I beg others to check, challenge, improve my very rough computations; but I think that I can safely conclude that for the parameters considered [moduli of 1248-bit with a 352-bit factor that has been chosen at random], trying Pollard's p-1 on a million available moduli (assuming factoring any one scores as a success) is a much better use of CPU time than using GNFS on a single modulus. Also, there is a formidable advantage to Pollard's p-1: the great ease of distributing the attack on independent commodity machines, when GNFS requires a heavily-connected supercomputer in the final step. Thus it is reasonable to implement measures to guard against Pollard's p-1 (and while we are at it Williams' p+1) with such parameters. This complicates the generation method proposed in SPAKE: A Single-Party Public-Key Authenticated Key Exchange Protocol for Contact-Less Applications (Financial Cryptography 2010 Workshops, pay-walled with free extract), which wants to encode identity informations in some bits of the modulus.

  • There's a line of thought that if parameters make us safe enough from ECM, we are also safe from Pollard's p-1. This argument is wrong (which does not preclude that it leads to correct conclusions), at least when we consider generation of many keys in a context where an adversary would be content with factoring any of $k$ keys, rather than a certain key (e.g. the adversary's objective is to pass some signature check, and she knows many public key certificates of entities that can emit valid signatures, which is common in machine-to-machine applications). Counter-argument: Pollard's p-1 is better than ECM from the standpoint of the ratio $\text{odds to factor}\over\text{computing effort}$ for low computing effort when factoring random integers (for this reason, in GMP-ECM, a significant time is spent in Pollard's p-1, with great success); that extends (with comparable advantage) to factoring integers that are product of random primes of specified size; and that ratio is what matters as long a the number $k$ of keys does not become the limiting factor.
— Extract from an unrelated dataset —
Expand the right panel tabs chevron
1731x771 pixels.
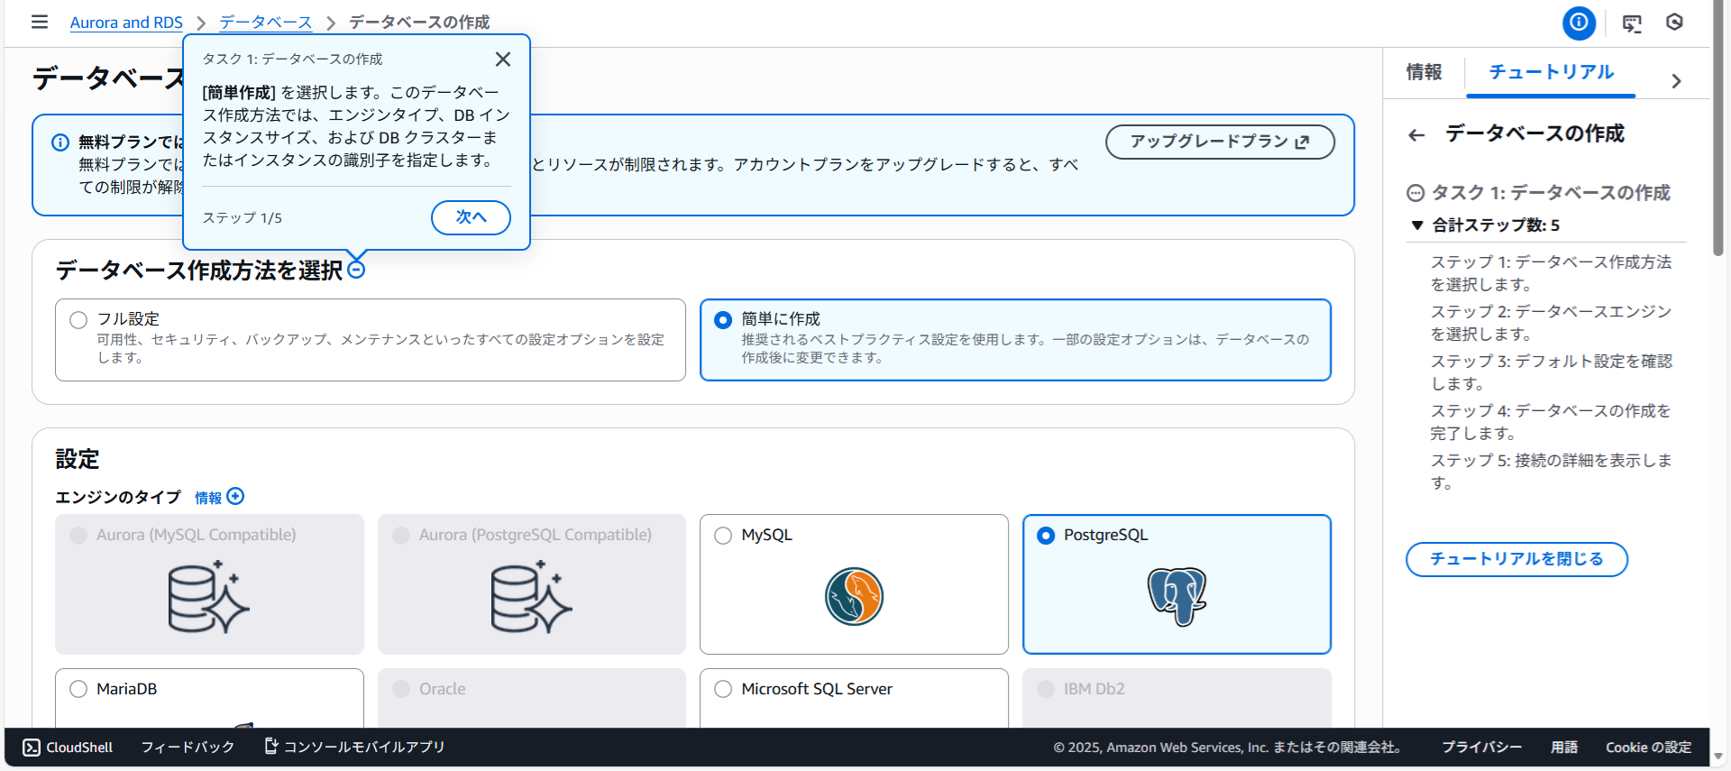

  • There's a line of thought that GNFS is so much better than ECM that it transcends any advantage Pollard's p-1 may have over ECM for parameters of cryptographic interest. That argument works (past some point depending on the previous consideration) for RSA modulus $N$ with two prime factors of about equal size. But it does not apply when $N$ has one factor $p$ much smaller than half of $N$, which is the case in multi-prime RSA (see PKCS#1), and unbalanced RSA as in RSAP and SPAKE/ALIKE, which e.g. consider a 1248-bit $N$ with a 352-bit $p$, expected to provide 80-bit security [for some definition of that; these parameters are supposed to balance GNFS and ECM].
Report on experiment. Remove my endorsement until I can justify it.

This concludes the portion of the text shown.